Actuellement nous manquons de médecins, pourquoi ne pas accorder l’équivalence du diplôme de médecins aux infirmiers (sans vouloir dévaloriser cette formation) et tant pis pour les dégats ?
Evidemment j’ai l’air un peu agacé, mais enfin,l’âge moyen de la profession selon les statistiques de l’Ordre est de 49 ans, cherche t’on à décourager les éventuels futurs diplômés ?
Eric GAILLARD, expert-comptable et commissaire aux comptes
26 juin 2008 à 18:52
C’est tout le problème de CGA majoritairement contrôlés par les Experts. La charte des bonnes pratiques a remis de l’ordre en rendant un peu de pouvoir aux adhérents, qui sont quand même ceux qui cotisent. Il me semble normal qu’ils connaissent ce que l’on fait de leur argent et qu’ils soient associés à la gestion de leur Centre.
Cette remise en cause a bien sûr irrité l’Ordre, qui risquait de perdre son pouvoir au sein de Cga par le biais des Conseils d’administration essentiellement présidés et composés d’Experts.
Pour sanctionner cela, l’Ordre s’est engouffré dans le visa fiscal pour les experts, et aujourd’hui on a une situation qui fait le jeu du gouvernement dans sa volonté de créer de la concurrence.
La population d’AGC va inexorablement augmenter, les grands cabinets vont se structurer pour gérer le visa fiscal, le faire savoir et prendre des parts de marché et les petits cabinets devront faire face à cette double concurrence.
Quant à l’Ordre des Experts-Comptables, dans un tel contexte, son existence sera certainement remise en cause, Europe oblige.

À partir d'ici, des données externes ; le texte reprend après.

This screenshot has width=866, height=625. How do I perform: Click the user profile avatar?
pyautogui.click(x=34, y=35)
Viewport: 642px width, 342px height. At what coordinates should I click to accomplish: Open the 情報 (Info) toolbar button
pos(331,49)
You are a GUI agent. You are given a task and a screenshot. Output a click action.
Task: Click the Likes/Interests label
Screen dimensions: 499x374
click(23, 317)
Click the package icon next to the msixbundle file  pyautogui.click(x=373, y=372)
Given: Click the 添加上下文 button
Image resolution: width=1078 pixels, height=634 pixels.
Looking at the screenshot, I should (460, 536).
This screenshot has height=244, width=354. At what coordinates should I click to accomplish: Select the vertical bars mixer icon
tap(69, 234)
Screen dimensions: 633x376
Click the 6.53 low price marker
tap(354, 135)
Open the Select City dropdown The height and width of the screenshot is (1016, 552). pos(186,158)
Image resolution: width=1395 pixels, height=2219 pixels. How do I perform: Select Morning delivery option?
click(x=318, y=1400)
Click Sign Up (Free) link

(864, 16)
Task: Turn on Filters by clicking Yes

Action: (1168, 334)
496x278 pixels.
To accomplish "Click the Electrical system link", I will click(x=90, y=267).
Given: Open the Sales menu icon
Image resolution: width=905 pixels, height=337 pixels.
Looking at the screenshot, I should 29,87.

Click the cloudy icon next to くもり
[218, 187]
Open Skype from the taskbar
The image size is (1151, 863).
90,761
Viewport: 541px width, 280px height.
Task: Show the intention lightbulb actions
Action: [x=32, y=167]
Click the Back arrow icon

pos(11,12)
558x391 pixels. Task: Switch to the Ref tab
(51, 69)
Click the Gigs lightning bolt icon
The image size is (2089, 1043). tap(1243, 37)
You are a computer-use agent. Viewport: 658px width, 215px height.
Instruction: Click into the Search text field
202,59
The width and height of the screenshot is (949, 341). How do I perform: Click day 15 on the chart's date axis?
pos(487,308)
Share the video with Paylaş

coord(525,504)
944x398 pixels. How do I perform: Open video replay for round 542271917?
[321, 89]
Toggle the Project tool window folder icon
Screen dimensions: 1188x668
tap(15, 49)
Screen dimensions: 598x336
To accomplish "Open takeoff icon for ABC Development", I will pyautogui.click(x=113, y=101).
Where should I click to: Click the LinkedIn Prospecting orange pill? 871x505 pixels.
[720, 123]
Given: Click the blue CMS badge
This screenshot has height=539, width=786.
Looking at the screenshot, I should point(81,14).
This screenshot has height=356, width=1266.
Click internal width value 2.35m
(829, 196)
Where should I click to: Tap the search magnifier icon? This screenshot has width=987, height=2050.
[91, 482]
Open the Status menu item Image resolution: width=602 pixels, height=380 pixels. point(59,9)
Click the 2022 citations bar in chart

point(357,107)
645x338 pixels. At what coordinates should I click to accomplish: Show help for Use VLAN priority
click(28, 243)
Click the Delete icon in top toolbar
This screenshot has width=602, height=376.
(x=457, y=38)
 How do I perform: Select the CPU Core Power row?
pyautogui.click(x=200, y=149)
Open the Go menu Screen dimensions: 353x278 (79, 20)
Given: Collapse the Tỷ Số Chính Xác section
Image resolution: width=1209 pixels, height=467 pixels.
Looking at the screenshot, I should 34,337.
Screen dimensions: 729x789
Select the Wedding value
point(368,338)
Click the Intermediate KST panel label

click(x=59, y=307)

Jacques BAUDOIN, Président de l’ADEG
26 juin 2008 à 18:07
Particulièrement sur le point N°5, je pense que le visa fiscal pour les experts comptables est le résultat d’un lobbying des grands cabinets. Ceux-là ont les moyens de s’organiser pour effectuer un travail équivalent à celui des OGA, et encaisser au moins l’équivalent des cotisations des adhérents, sans faire un travail supplèmentaire…De plus les grands cabinets n’ont que faire de l’Ordre des Experts-Comptables, et dans le contexte actuel de libéralisation et d’harmonisation européenne, ce pourrait très bien être aussi après la fin des OGA, la fin de l’Ordre.